KB Term Indexing in Cyc

All assertions in the KB point to Cyc terms via the CNF representation of their formulas. The purpose of all the indexing hanging off of terms in the KB is to provide pointers in the other direction, from a term to all the assertions mentioning it. To assist in inference, the indexing is arranged to provide efficient access to groups of assertions which use a term in a similar fashion.

There are two classes of indexed terms: constants and assertions.

If an indexed term has assertions stated about it, then that term has a pointer to an index-structure which has a set of slots for holding the different classes of indexing structres.

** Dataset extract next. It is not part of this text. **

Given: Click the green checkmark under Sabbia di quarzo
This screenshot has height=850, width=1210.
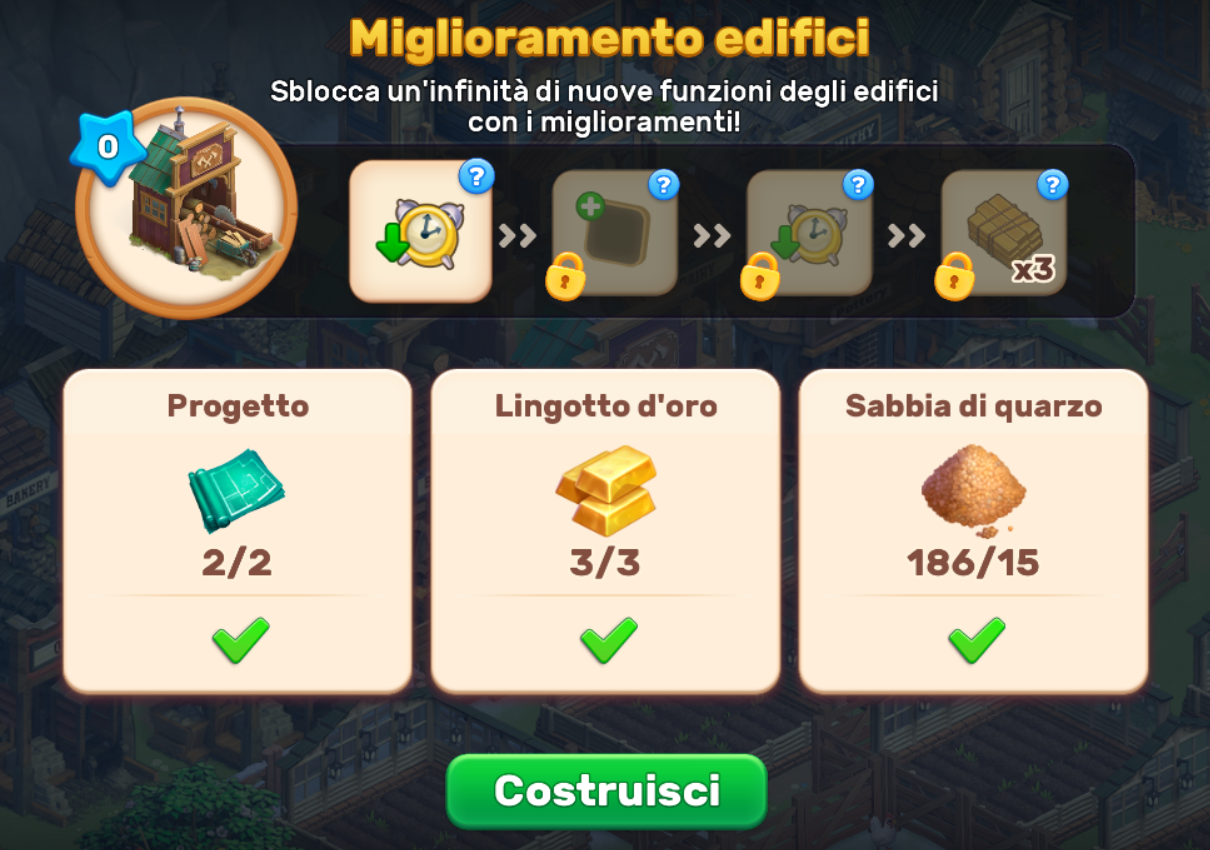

Each index-structure has the following slots:

(a) arg1, arg2, arg3, arg4, arg5, arg0
These slots are used in indexing ground atomic formulas involving the term.

(b) neg, pos
These slots are used in indexing non-gafs (rules) involving the term.

(c) ist
If the term is a microtheory, this slot is used to index rules stated in that microtheory.

(d) other
This slot is used to index all the "none of the above" uses of the constant.

The format of the indexing for these slots are now discussed in detail.

 

Argument Positions 1-5 (arg1, arg2, arg3, arg4, arg5)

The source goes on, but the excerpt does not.